DESCRIPTION OF THE TASK
Gather all lines in the data that hold the string "link".

[GIVEN RECORDS Boundary: Start]

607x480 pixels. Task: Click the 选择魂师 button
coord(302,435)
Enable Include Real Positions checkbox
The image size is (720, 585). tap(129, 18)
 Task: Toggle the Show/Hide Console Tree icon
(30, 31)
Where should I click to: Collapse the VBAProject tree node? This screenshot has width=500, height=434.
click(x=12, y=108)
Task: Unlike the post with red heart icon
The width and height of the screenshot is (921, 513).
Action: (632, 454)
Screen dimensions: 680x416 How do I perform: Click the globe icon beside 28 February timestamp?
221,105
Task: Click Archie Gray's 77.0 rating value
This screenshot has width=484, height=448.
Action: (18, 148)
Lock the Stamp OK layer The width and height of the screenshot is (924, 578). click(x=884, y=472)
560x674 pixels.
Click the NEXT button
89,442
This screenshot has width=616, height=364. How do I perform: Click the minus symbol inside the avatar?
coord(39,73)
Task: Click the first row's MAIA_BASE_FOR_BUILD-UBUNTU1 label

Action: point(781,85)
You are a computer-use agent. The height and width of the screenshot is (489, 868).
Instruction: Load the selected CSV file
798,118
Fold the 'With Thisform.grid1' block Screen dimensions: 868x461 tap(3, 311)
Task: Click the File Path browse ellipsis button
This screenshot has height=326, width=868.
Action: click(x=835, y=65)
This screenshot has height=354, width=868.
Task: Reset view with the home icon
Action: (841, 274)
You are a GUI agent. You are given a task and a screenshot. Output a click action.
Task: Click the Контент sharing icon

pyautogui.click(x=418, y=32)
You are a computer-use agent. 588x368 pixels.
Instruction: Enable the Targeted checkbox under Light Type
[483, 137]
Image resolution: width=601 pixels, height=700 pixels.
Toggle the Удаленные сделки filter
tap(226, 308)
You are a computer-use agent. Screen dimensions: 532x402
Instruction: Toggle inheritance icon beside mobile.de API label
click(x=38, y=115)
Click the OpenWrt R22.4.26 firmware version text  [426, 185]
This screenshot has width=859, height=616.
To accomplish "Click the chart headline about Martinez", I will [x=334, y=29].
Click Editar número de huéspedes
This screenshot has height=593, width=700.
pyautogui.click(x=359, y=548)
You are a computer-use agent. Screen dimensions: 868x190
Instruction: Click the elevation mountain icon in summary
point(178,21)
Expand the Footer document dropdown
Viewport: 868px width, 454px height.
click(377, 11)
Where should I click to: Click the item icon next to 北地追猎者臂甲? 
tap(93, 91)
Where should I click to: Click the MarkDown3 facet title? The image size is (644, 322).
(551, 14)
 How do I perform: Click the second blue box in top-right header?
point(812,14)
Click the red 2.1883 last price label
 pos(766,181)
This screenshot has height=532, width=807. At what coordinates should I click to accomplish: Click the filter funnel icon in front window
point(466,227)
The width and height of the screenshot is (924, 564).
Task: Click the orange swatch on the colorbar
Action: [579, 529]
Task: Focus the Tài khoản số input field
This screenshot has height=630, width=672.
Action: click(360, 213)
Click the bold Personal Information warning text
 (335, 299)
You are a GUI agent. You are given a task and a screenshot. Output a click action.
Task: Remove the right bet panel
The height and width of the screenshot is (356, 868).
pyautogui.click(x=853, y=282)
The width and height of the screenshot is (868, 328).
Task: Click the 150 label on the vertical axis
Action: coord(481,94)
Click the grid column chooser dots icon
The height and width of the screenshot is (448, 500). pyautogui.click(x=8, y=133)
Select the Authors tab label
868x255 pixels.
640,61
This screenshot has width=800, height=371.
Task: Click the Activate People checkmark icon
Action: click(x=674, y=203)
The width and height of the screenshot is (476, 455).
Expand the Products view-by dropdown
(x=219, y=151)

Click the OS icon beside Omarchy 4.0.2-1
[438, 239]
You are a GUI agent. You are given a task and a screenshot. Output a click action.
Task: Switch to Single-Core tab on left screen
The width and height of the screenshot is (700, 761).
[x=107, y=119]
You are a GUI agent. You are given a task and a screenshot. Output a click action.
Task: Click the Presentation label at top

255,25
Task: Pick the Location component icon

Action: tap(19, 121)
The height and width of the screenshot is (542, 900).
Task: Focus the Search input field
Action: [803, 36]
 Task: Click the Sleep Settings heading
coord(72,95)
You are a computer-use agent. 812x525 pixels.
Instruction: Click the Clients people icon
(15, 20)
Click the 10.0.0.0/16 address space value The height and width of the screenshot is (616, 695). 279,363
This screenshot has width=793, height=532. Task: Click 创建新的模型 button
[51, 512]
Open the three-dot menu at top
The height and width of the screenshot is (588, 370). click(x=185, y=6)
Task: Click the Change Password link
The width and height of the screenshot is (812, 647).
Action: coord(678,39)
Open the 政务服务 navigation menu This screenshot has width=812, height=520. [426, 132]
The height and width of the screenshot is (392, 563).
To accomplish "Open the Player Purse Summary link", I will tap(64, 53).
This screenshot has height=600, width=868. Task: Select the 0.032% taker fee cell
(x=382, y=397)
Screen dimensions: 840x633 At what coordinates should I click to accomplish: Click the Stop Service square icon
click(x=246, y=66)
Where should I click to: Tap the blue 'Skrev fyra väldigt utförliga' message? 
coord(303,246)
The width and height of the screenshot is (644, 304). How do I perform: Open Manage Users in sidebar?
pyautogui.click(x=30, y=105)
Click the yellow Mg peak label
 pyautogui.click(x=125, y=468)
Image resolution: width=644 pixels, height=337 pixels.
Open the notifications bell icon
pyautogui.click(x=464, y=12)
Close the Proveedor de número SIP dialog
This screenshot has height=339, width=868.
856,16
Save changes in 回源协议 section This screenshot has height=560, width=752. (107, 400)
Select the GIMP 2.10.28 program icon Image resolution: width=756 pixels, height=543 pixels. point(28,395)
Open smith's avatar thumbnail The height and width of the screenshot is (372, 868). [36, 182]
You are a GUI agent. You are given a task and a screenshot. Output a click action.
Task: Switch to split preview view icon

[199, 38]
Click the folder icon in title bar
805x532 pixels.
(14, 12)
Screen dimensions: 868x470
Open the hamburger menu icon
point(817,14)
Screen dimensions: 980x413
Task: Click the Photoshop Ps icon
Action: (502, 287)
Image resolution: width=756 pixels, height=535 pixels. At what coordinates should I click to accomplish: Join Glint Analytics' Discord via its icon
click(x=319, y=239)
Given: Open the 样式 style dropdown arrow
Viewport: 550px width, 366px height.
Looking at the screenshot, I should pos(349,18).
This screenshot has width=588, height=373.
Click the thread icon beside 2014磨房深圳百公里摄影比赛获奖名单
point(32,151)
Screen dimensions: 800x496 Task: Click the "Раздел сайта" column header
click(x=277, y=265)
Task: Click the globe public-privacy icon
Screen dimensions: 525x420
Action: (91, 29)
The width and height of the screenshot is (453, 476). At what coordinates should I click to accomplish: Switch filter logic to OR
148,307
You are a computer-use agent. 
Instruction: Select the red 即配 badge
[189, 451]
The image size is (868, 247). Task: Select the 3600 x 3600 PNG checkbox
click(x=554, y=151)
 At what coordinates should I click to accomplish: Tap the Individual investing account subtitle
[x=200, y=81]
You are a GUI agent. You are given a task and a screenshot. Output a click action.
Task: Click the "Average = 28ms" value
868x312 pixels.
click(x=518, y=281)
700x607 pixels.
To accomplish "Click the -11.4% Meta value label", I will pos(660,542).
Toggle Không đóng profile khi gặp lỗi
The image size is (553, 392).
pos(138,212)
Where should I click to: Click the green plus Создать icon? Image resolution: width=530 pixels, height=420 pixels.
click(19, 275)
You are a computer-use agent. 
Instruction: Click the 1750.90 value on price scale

[GIVEN RECORDS Boundary: End]

COMPLETED EXERCISE
Task: Click the Change Password link
To accomplish "Open the Player Purse Summary link", I will tap(64, 53).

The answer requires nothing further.